Сергей постучал ступней по асфальту, ловя ритм, кивнул. Перебивая звук копра, пулеметной очередью протрещал отбойный молоток. Серёга застучал чаще… Никита наступил ему на ногу.
– А вот это слишком… С таким ритмом песен о Родине не бывает. Это же рок-н-рол!
Глава 4
6.
Дорогу в школу мы не забыли. Хоть и было это почти полвека назад, а ноги всё равно помнили и вели куда нужно. От метро «Рязанский проспект», дворами, не торопясь мы дошли до нашей «альма-матер». Ноги сами шли куда нужно, а мы вертели головами и удивляясь как все вокруг изменилось. Магазины, магазины, новые дома, опять магазины…
А вот школа осталась прежней. Белая пятиэтажка с барельефами классиков на фронтоне.
Мы обошли её со всех сторон и выбрали ту лавочку около спортплощадки, где так давно и так недавно сидели, и решали главные для себя вопросы. Все тут было, как и в тот раз.
– Пивных пробок стало меньше….
Пробки выглядели по-разному. Какие-то блестели, слово только-только упали на землю, а какие-то уже покрылись ржой, попавшие туда Бог знает когда. Носком кроссовки я выбил одну из таких на траву.
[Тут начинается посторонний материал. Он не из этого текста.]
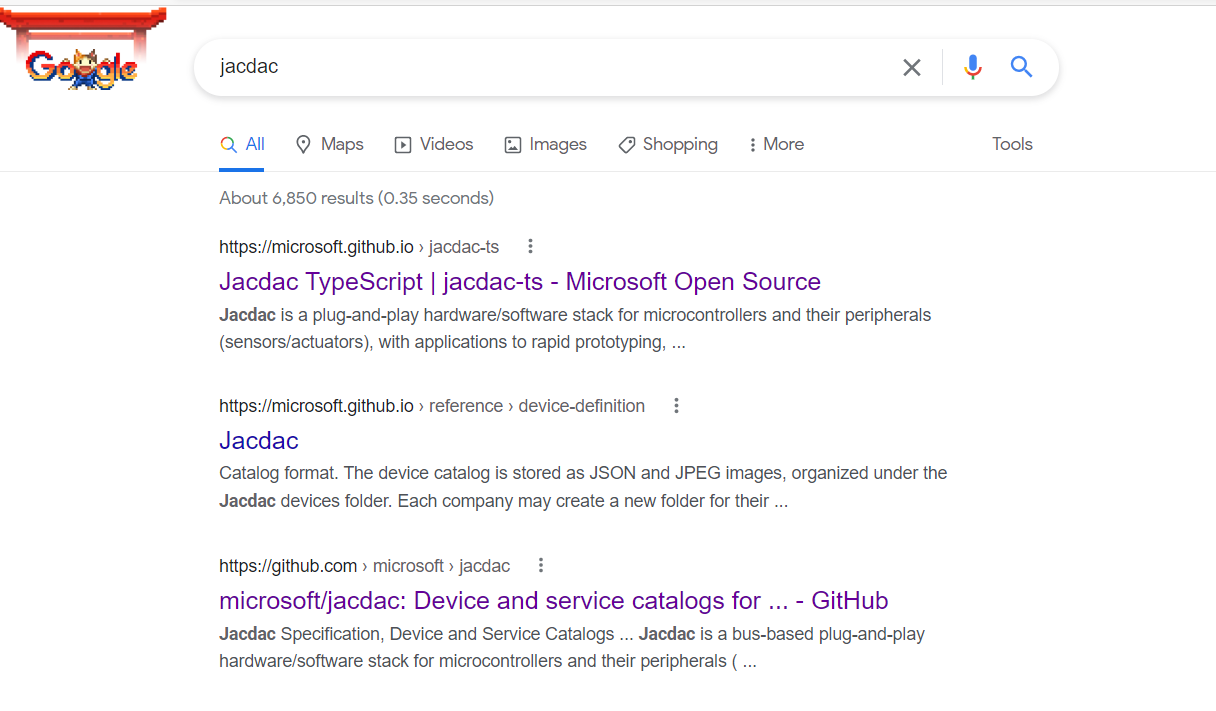
Task: Open the Jacdac TypeScript Microsoft Open Source result
Action: (x=519, y=281)
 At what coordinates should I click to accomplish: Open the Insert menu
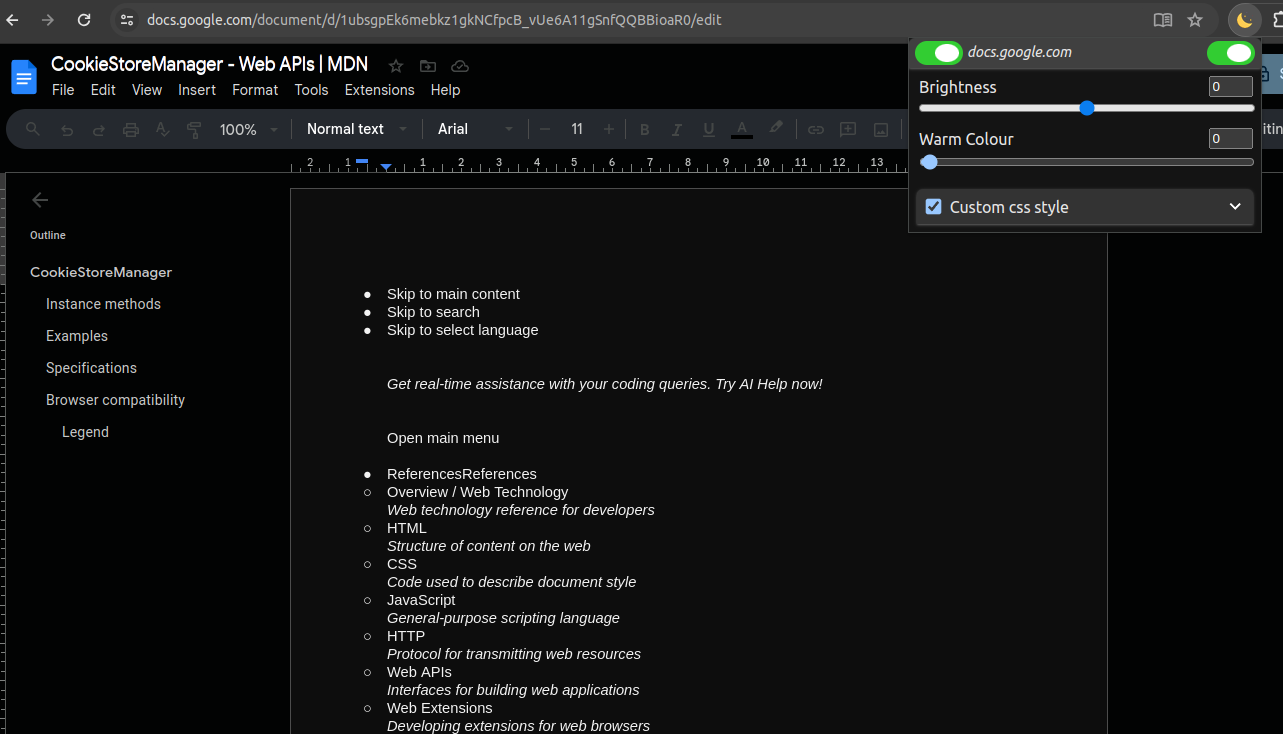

– Между прочим вот она может быть одной из тех, что мы сами в те временя в землю вбивали,- пошутил я.
– Вселенная не та,- серьезно ответил Сергей.
– Ты ни сам не сбивайся и нас не сбивай.
– А нынче тут больше баночное пьют,- Никита кивнул на урну, полную смятых банок.
– Старшеклассники нынче богатые.
– Вот и нас так…- грустно сказал я. Мы переглянулись и одновременно улыбнулись. Вспомнили, какой ценностью были такие вот банки во времена нашей школьной молодости. Те взрослые, кто ездил за границу или мог отовариваться в «Березке», брали пиво там, банки отдавали детям. Каждая из них была предметом зависти и поклонения, как, собственно и фантики от жвачки. Времена изменились и шкала ценностей тоже.
– Да ладно… Живы и слава Богу…
Сергей крутил головой что-то отыскивая.
– Ничего не чувствуете?
Мы, вынырнув из воспоминаний, насторожились.
– А что?
Он демонстративно потянул носом.
– Мирозданием тут не пахнет?
– Тьфу на тебя…
– Ну тогда хватит рассиживаться.
Он хлопнул ладонями по ногам, поднялся, предлагая следовать за собой. Мы не торопились. Сидеть на тёплых досках, вспоминать прошлое было очень приятно. Да и старческая спина просила пощады.